__PROBLEM DESCRIPTION__:
Retype the stretch of the passage on Islam in al-Andalus from "As European peoples" through "completed the Reconquista.".

__SOURCE DOCUMENT__:
━━━━━━━━━━━━━━━━━━━━━━━━━━━━━━

Islam first arrived in Europe in 711, when a Muslim army led by Tariq ibn Ziyad landed in Gibraltar. Within a year or so, Tariq defeated the Visigoth king, Don Rodrigo, at the Battle of Guadalete.
He then extended Muslim rule right across the Iberian Peninsula until, by 718, it had become an Umayyad province called al-Andalus.
In 756, the exiled Umayyad prince, Abd al-Rahman I (756-788), fled Damascus to al-Andalus and established the independent Emirate of Cordoba.
From that point on, al-Andalus became home to a distinctive, European-based Islam. Although Arab culture proved central to that identity, by the reign of Abd al-Rahman II (r.822-52), it had ceased to be a mere foreign imposition; conversions and mixed marriages had become commonplace, resulting in an eclectic blend of Middle Eastern and European cultural elements.
As European peoples began to convert to Islam, Islam became European. This situation persisted until 1492, when the Castilians destroyed the last Iberian Muslim kingdom and completed the Reconquista.
Nevertheless, in the wake of their victory, the Castilians found themselves ruling a substantial Muslim population. They called these Muslims the Moriscos.
Although quickly forced to (at least outwardly) convert to Christianity, with the majority eventually being expelled to North Africa, these Moriscos were the survivors of a European Muslim community that had been in existence for more than 700 years.

━━━━━━━━━━━━━━━━━━━━━━━━━━━━━━

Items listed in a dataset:

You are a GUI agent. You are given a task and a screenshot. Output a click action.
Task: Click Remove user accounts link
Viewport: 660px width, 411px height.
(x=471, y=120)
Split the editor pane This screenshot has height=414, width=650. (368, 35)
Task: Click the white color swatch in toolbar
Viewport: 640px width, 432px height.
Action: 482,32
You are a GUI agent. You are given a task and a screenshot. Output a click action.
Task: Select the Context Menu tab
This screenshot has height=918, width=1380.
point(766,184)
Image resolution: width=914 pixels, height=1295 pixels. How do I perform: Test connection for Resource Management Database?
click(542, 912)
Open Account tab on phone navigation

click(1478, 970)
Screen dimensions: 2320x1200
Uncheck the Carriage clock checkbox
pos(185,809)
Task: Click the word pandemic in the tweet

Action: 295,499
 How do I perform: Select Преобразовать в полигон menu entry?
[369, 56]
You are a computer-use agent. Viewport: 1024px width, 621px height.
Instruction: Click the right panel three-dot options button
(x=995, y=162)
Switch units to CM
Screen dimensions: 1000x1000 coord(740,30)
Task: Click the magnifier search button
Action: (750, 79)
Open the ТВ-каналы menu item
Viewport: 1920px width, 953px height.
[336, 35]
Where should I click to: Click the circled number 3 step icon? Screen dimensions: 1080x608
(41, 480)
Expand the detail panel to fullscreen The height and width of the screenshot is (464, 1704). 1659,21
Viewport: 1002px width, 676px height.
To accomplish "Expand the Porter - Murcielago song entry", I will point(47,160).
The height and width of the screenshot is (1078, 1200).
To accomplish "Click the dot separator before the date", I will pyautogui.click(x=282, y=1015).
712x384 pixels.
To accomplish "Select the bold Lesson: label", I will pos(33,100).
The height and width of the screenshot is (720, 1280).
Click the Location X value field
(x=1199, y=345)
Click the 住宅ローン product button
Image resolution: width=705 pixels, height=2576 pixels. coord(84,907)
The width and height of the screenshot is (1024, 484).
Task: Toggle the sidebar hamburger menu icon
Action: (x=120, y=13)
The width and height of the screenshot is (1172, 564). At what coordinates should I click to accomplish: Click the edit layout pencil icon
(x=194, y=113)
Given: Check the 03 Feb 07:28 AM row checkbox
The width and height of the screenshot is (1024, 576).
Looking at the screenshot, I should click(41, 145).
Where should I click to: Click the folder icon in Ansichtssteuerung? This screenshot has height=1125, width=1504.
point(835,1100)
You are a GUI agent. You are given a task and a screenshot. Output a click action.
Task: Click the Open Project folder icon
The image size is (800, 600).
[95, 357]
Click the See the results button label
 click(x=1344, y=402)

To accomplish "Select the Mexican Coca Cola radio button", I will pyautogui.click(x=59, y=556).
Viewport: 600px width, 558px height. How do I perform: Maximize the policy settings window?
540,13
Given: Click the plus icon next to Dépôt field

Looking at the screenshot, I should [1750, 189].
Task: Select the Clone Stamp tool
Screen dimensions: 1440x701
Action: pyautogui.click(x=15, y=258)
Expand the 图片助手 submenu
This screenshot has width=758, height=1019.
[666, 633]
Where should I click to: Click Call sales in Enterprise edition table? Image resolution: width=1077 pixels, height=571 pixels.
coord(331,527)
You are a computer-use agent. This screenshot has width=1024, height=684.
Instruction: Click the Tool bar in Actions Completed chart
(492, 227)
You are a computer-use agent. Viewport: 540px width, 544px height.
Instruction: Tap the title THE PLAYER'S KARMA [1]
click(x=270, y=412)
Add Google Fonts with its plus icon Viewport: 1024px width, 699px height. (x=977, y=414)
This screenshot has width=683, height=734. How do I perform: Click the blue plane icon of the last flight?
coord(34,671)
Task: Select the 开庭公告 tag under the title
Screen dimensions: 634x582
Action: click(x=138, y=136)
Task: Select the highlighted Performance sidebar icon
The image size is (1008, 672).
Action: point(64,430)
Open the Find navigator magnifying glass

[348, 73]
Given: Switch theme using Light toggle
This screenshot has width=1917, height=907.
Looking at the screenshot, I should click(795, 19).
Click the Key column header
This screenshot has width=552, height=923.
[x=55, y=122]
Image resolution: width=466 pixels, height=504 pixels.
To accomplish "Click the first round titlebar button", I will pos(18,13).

━━━━━━━━━━━━━━━━━━━━━━━━━━━━━━

__YOUR RESPONSE__:
As European peoples began to convert to Islam, Islam became European. This situation persisted until 1492, when the Castilians destroyed the last Iberian Muslim kingdom and completed the Reconquista.